◆ WORK TO COMPLETE
Make an exact copy of the lines below.

--- MATERIAL FOR THIS EXERCISE Enclosed Below ---

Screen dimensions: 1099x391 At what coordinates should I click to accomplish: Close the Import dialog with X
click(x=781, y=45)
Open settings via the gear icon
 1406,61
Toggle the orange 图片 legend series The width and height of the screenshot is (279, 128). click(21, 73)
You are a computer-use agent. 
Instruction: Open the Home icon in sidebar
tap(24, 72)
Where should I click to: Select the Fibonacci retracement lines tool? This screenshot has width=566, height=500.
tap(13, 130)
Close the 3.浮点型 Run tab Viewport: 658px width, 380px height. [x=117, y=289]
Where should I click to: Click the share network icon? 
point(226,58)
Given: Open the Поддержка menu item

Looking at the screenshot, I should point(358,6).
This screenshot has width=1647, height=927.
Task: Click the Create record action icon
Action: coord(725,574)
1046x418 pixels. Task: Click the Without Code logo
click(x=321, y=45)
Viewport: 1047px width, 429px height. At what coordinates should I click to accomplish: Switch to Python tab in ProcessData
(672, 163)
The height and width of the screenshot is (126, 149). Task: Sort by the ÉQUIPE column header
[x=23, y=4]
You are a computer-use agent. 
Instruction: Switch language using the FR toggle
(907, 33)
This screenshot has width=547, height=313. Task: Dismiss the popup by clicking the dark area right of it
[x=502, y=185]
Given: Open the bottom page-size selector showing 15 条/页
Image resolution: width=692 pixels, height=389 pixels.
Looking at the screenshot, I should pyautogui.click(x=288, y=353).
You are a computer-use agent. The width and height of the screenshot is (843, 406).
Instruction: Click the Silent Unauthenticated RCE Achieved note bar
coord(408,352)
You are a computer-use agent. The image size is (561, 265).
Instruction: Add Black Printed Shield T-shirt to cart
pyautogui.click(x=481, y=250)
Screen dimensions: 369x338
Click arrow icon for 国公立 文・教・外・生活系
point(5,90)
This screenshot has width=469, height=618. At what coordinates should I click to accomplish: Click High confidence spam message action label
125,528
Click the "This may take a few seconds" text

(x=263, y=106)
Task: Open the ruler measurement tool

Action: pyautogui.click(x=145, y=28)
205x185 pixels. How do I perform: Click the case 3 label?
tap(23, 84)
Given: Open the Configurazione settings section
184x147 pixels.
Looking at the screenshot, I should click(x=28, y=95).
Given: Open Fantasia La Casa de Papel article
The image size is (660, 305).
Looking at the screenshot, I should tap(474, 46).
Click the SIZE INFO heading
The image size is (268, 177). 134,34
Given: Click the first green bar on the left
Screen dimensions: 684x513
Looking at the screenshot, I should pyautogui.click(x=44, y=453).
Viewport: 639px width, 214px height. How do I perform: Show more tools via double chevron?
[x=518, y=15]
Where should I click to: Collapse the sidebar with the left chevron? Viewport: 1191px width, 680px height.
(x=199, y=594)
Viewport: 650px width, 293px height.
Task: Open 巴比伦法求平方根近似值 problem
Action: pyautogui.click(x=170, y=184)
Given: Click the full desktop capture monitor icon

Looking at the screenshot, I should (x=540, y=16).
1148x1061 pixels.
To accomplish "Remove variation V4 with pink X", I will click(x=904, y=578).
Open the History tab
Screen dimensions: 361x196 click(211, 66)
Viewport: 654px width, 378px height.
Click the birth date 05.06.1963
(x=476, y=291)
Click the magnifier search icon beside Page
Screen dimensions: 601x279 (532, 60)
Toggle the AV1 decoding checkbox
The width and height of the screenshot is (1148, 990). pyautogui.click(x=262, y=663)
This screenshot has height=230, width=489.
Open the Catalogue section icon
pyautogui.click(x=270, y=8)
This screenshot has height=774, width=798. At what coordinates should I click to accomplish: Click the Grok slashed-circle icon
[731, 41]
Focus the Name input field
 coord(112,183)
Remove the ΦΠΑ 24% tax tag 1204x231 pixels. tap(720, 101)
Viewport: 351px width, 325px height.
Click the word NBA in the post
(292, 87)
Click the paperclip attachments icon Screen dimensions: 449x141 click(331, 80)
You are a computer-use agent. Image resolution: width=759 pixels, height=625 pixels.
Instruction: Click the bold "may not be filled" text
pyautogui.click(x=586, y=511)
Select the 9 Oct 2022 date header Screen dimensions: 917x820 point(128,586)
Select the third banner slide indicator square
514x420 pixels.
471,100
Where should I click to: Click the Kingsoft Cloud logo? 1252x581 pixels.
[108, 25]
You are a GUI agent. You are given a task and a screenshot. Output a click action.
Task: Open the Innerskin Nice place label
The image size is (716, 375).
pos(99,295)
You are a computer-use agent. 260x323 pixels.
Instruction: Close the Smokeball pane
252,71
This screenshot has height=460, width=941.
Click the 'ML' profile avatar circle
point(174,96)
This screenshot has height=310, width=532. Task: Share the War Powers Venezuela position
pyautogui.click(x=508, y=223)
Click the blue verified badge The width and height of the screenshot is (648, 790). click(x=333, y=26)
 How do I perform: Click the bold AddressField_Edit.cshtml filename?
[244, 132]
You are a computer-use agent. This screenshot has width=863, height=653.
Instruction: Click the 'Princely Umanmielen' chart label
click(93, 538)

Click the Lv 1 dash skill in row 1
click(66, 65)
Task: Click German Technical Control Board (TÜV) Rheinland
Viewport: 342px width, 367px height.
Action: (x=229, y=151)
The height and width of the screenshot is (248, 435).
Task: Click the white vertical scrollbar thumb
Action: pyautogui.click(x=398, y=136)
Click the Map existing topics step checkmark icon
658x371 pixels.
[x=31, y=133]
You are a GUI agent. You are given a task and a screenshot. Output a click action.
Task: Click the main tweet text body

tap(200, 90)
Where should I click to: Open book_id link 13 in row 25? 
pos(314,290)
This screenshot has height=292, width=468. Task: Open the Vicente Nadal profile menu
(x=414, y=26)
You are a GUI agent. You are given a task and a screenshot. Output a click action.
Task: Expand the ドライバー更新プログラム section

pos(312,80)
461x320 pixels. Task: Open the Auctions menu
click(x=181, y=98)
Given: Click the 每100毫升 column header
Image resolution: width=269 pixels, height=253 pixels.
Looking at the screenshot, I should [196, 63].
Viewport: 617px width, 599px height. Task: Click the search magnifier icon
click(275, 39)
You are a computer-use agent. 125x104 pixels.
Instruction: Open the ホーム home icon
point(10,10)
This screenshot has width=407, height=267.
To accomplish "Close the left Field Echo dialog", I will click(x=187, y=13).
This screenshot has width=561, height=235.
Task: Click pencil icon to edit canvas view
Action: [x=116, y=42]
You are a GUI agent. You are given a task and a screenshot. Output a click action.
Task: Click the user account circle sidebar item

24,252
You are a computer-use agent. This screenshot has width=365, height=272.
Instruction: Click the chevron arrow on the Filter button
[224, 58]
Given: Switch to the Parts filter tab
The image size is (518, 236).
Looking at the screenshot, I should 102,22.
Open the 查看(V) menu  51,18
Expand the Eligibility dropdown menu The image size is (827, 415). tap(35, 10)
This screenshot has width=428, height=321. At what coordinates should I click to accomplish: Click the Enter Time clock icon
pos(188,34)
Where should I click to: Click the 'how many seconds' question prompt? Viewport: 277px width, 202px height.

--- End of Enclosed MATERIAL FOR THIS EXERCISE ---

◆ REPLY
Screen dimensions: 1099x391 At what coordinates should I click to accomplish: Close the Import dialog with X
click(x=781, y=45)
Open settings via the gear icon
 1406,61
Toggle the orange 图片 legend series The width and height of the screenshot is (279, 128). click(21, 73)
You are a computer-use agent. 
Instruction: Open the Home icon in sidebar
tap(24, 72)
Where should I click to: Select the Fibonacci retracement lines tool? This screenshot has width=566, height=500.
tap(13, 130)
Close the 3.浮点型 Run tab Viewport: 658px width, 380px height. [x=117, y=289]
Where should I click to: Click the share network icon? 
point(226,58)
Given: Open the Поддержка menu item

Looking at the screenshot, I should point(358,6).
This screenshot has width=1647, height=927.
Task: Click the Create record action icon
Action: coord(725,574)
1046x418 pixels. Task: Click the Without Code logo
click(x=321, y=45)
Viewport: 1047px width, 429px height. At what coordinates should I click to accomplish: Switch to Python tab in ProcessData
(672, 163)
The height and width of the screenshot is (126, 149). Task: Sort by the ÉQUIPE column header
[x=23, y=4]
You are a computer-use agent. 
Instruction: Switch language using the FR toggle
(907, 33)
This screenshot has width=547, height=313. Task: Dismiss the popup by clicking the dark area right of it
[x=502, y=185]
Given: Open the bottom page-size selector showing 15 条/页
Image resolution: width=692 pixels, height=389 pixels.
Looking at the screenshot, I should pyautogui.click(x=288, y=353).
You are a computer-use agent. The width and height of the screenshot is (843, 406).
Instruction: Click the Silent Unauthenticated RCE Achieved note bar
coord(408,352)
You are a computer-use agent. The image size is (561, 265).
Instruction: Add Black Printed Shield T-shirt to cart
pyautogui.click(x=481, y=250)
Screen dimensions: 369x338
Click arrow icon for 国公立 文・教・外・生活系
point(5,90)
This screenshot has width=469, height=618. At what coordinates should I click to accomplish: Click High confidence spam message action label
125,528
Click the "This may take a few seconds" text

(x=263, y=106)
Task: Open the ruler measurement tool

Action: pyautogui.click(x=145, y=28)
205x185 pixels. How do I perform: Click the case 3 label?
tap(23, 84)
Given: Open the Configurazione settings section
184x147 pixels.
Looking at the screenshot, I should click(x=28, y=95).
Given: Open Fantasia La Casa de Papel article
The image size is (660, 305).
Looking at the screenshot, I should tap(474, 46).
Click the SIZE INFO heading
The image size is (268, 177). 134,34
Given: Click the first green bar on the left
Screen dimensions: 684x513
Looking at the screenshot, I should pyautogui.click(x=44, y=453).
Viewport: 639px width, 214px height. How do I perform: Show more tools via double chevron?
[x=518, y=15]
Where should I click to: Collapse the sidebar with the left chevron? Viewport: 1191px width, 680px height.
(x=199, y=594)
Viewport: 650px width, 293px height.
Task: Open 巴比伦法求平方根近似值 problem
Action: pyautogui.click(x=170, y=184)
Given: Click the full desktop capture monitor icon

Looking at the screenshot, I should (x=540, y=16).
1148x1061 pixels.
To accomplish "Remove variation V4 with pink X", I will click(x=904, y=578).
Open the History tab
Screen dimensions: 361x196 click(211, 66)
Viewport: 654px width, 378px height.
Click the birth date 05.06.1963
(x=476, y=291)
Click the magnifier search icon beside Page
Screen dimensions: 601x279 (532, 60)
Toggle the AV1 decoding checkbox
The width and height of the screenshot is (1148, 990). pyautogui.click(x=262, y=663)
This screenshot has height=230, width=489.
Open the Catalogue section icon
pyautogui.click(x=270, y=8)
This screenshot has height=774, width=798. At what coordinates should I click to accomplish: Click the Grok slashed-circle icon
[731, 41]
Focus the Name input field
 coord(112,183)
Remove the ΦΠΑ 24% tax tag 1204x231 pixels. tap(720, 101)
Viewport: 351px width, 325px height.
Click the word NBA in the post
(292, 87)
Click the paperclip attachments icon Screen dimensions: 449x141 click(331, 80)
You are a computer-use agent. Image resolution: width=759 pixels, height=625 pixels.
Instruction: Click the bold "may not be filled" text
pyautogui.click(x=586, y=511)
Select the 9 Oct 2022 date header Screen dimensions: 917x820 point(128,586)
Select the third banner slide indicator square
514x420 pixels.
471,100
Where should I click to: Click the Kingsoft Cloud logo? 1252x581 pixels.
[108, 25]
You are a GUI agent. You are given a task and a screenshot. Output a click action.
Task: Open the Innerskin Nice place label
The image size is (716, 375).
pos(99,295)
You are a computer-use agent. 260x323 pixels.
Instruction: Close the Smokeball pane
252,71
This screenshot has height=460, width=941.
Click the 'ML' profile avatar circle
point(174,96)
This screenshot has height=310, width=532. Task: Share the War Powers Venezuela position
pyautogui.click(x=508, y=223)
Click the blue verified badge The width and height of the screenshot is (648, 790). click(x=333, y=26)
 How do I perform: Click the bold AddressField_Edit.cshtml filename?
[244, 132]
You are a computer-use agent. This screenshot has width=863, height=653.
Instruction: Click the 'Princely Umanmielen' chart label
click(93, 538)

Click the Lv 1 dash skill in row 1
click(66, 65)
Task: Click German Technical Control Board (TÜV) Rheinland
Viewport: 342px width, 367px height.
Action: (x=229, y=151)
The height and width of the screenshot is (248, 435).
Task: Click the white vertical scrollbar thumb
Action: pyautogui.click(x=398, y=136)
Click the Map existing topics step checkmark icon
658x371 pixels.
[x=31, y=133]
You are a GUI agent. You are given a task and a screenshot. Output a click action.
Task: Click the main tweet text body

tap(200, 90)
Where should I click to: Open book_id link 13 in row 25? 
pos(314,290)
This screenshot has height=292, width=468. Task: Open the Vicente Nadal profile menu
(x=414, y=26)
You are a GUI agent. You are given a task and a screenshot. Output a click action.
Task: Expand the ドライバー更新プログラム section

pos(312,80)
461x320 pixels. Task: Open the Auctions menu
click(x=181, y=98)
Given: Click the 每100毫升 column header
Image resolution: width=269 pixels, height=253 pixels.
Looking at the screenshot, I should [196, 63].
Viewport: 617px width, 599px height. Task: Click the search magnifier icon
click(275, 39)
You are a computer-use agent. 125x104 pixels.
Instruction: Open the ホーム home icon
point(10,10)
This screenshot has width=407, height=267.
To accomplish "Close the left Field Echo dialog", I will click(x=187, y=13).
This screenshot has width=561, height=235.
Task: Click pencil icon to edit canvas view
Action: [x=116, y=42]
You are a GUI agent. You are given a task and a screenshot. Output a click action.
Task: Click the user account circle sidebar item

24,252
You are a computer-use agent. This screenshot has width=365, height=272.
Instruction: Click the chevron arrow on the Filter button
[224, 58]
Given: Switch to the Parts filter tab
The image size is (518, 236).
Looking at the screenshot, I should 102,22.
Open the 查看(V) menu  51,18
Expand the Eligibility dropdown menu The image size is (827, 415). tap(35, 10)
This screenshot has width=428, height=321. At what coordinates should I click to accomplish: Click the Enter Time clock icon
pos(188,34)
Where should I click to: Click the 'how many seconds' question prompt? Viewport: 277px width, 202px height.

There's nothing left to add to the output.